▶ _Testo da leggere_
OLTRE
I CONFINI DELLA SCLEROSI MULTIPLA:
LA
VITA SI FA "SMISURATA"
Non
è facile, ogni singolo giorno, convivere con la Sclerosi Multipla
(SM), una patologia autoimmune cronica del sistema nervoso centrale
che colpisce cervello, midollo spinale e nervi ottici.La
malattia è caratterizzata da “demielinizzazione” – la mielina
è la guaina protettiva che avvolge le fibre nervose – e la
formazione di “placche” che ostacolano la comunicazione nervosa.
In
Italia ne sono affette circa 150mila persone, perlopiù giovani
adulti, tra i 20 e i 40 anni (la fascia più colpita al momento della
diagnosi), e donne. In generale, i sintomi comprendono disturbi
visivi, alterazioni della sensibilità, fatigue (fatica) cronica
estrema e invalidante indipendente dall’attività svolta e disturbi
motori.
La
SM si manifesta principalmente in due forme: la forma
recidivante-remittente (caratterizzata da attacchi acuti seguiti da
recuperi totali o parziali) e la forma primariamente progressiva
(caratterizzata da un lento ma costante peggioramento dei sintomi nel
tempo).
Non
esiste una cura risolutiva. L’eziologia non è ancora nota.

▶ _Da fare 1_
Elenca tutti i sintomi che il testo sulla sclerosi multipla indica.
▶ _Da fare 2_
Scrivi il seguito del testo sulla sclerosi multipla, partendo subito dopo la sua ultima frase.

▶ _Dati raccolti_

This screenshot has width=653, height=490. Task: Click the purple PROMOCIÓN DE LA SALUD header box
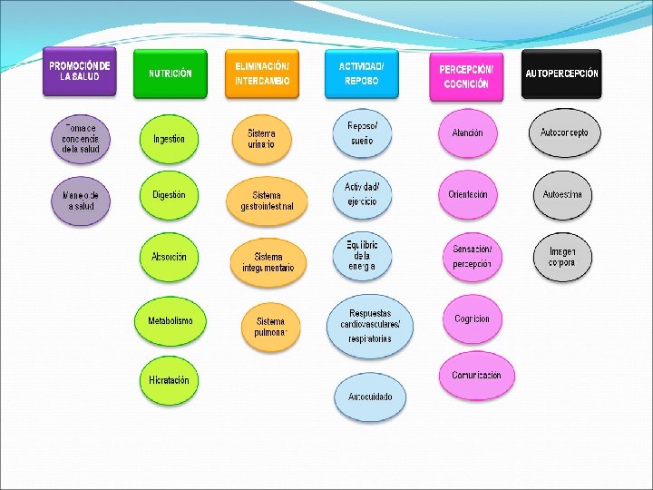[80, 72]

▶ _La risposta 1_
- disturbi visivi
- alterazioni della sensibilità
- fatigue (fatica) cronica estrema e invalidante, indipendente dall'attività svolta
- disturbi motori

▶ _La risposta 2_
Tuttavia gli scienziati concordano sul ruolo combinato di fattori
genetici, differenze legate al genere e influenze ambientali. In
passato la diagnosi di sclerosi multipla generava forti timori legati
alla sopravvivenza.
Oggi
i dati clinici ufficiali dell'Associazione Italiana Sclerosi Multipla
(AISM) confermano che l'aspettativa di vita media si attesta a soli
5-10 anni in meno rispetto a chi non ne è affetto. Un divario che
continua a ridursi drasticamente grazie all'introduzione di moderni
farmaci immunomodulatori e anticorpi monoclonali. Inoltre, la
progressione verso disabilità gravi non è affatto un futuro
scontato.
In
proposito, si stima che circa tre persone su quattro mantengono la
propria indipendenza motoria, anche a distanza di molti anni dalla
diagnosi. In questo scenario nasce, il progetto "Vita
SMisurata", promosso da Merck Italia con il patrocinio di AISM e
della SIN (Società Italiana di Neurologia). Presentato ufficialmente
al Senato della Repubblica, "Vita SMisurata" è la prima
piattaforma digitale partecipativa italiana pensata – si legge
nella nota per la Stampa per mettere in rete pazienti e caregiver.
Il
portale ufficiale offre approfondimenti scientifici e consigli per
migliorare la qualità della vita, dalla nutrizione alla mobilità
fino all’intimità della coppia.
Non
solo online, numerose iniziative dedicate sono previste sul
territorio.
L'essenza
del progetto risiede nel termine stesso: "SMisurata"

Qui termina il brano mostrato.